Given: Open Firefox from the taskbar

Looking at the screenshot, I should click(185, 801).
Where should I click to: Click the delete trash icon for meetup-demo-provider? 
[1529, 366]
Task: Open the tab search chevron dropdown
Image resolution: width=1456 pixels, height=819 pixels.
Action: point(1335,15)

...

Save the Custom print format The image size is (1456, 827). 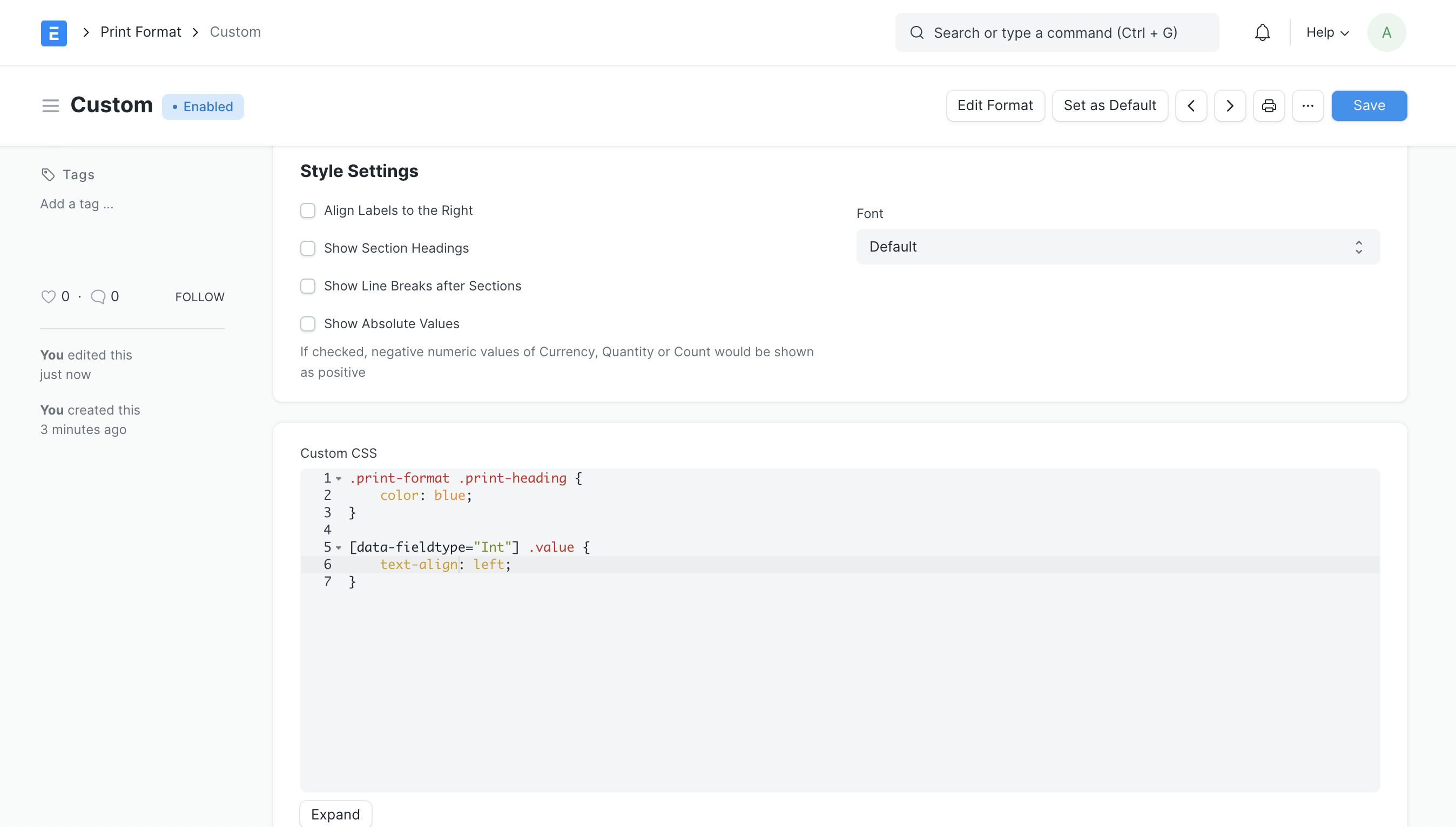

---

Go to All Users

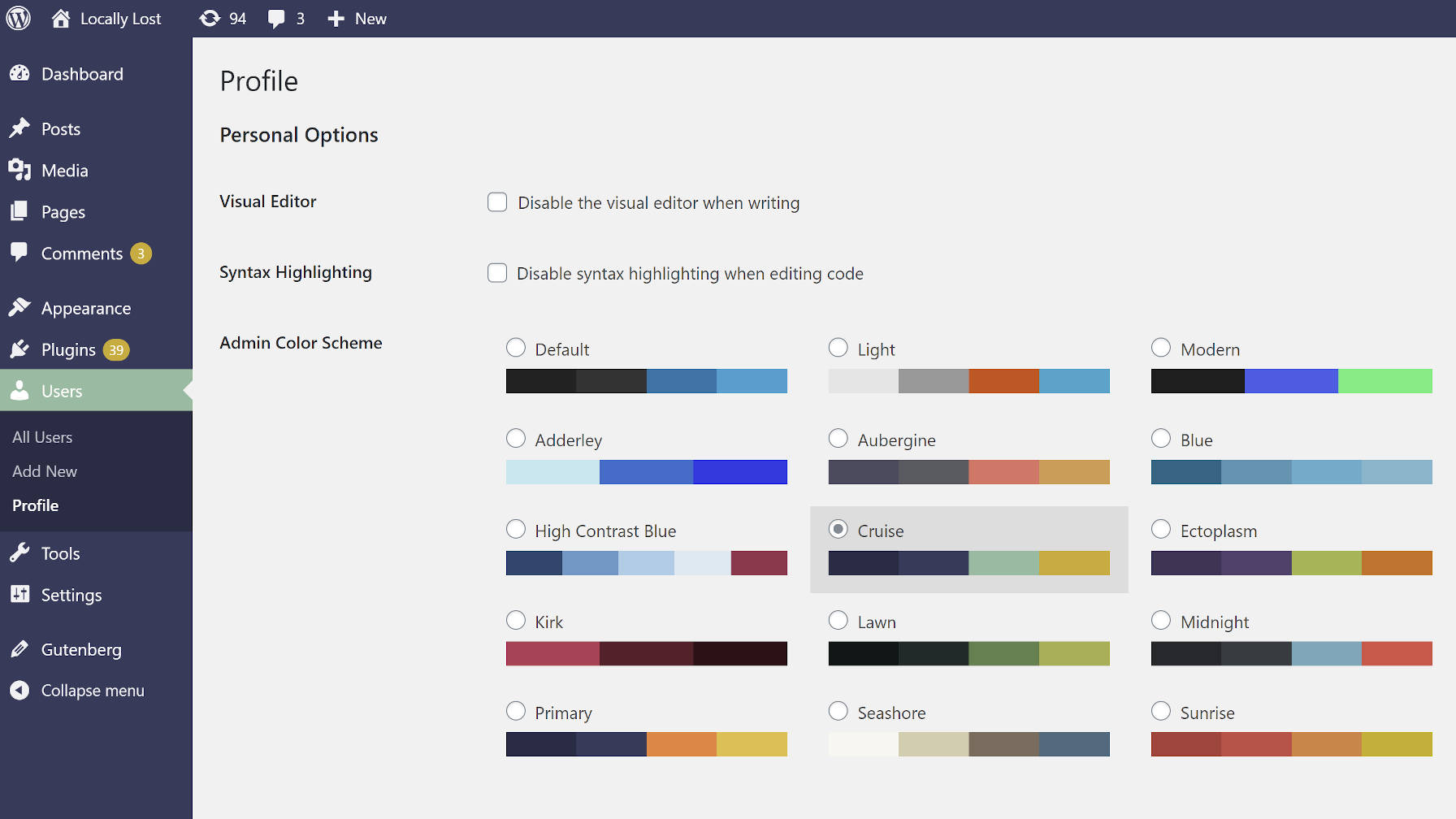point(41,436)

» **Action item**: Write out exactly the lines above between the line with "Given: Open Firefox from the taskbar" and the line with "Task: Open the tab search chevron dropdown", inclusive, and nothing beyond them.

» **The answer**:
Given: Open Firefox from the taskbar

Looking at the screenshot, I should click(185, 801).
Where should I click to: Click the delete trash icon for meetup-demo-provider? 
[1529, 366]
Task: Open the tab search chevron dropdown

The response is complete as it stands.